**Exercise**
Every entry that appears below is to be output exactly.

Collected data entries
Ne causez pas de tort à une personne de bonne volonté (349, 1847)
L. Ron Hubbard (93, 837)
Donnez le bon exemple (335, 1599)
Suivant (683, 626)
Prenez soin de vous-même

**Solved problem**
Ne causez pas de tort à une personne de bonne volonté (349, 1847)
L. Ron Hubbard (93, 837)
Donnez le bon exemple (335, 1599)
Suivant (683, 626)
Prenez soin de vous-même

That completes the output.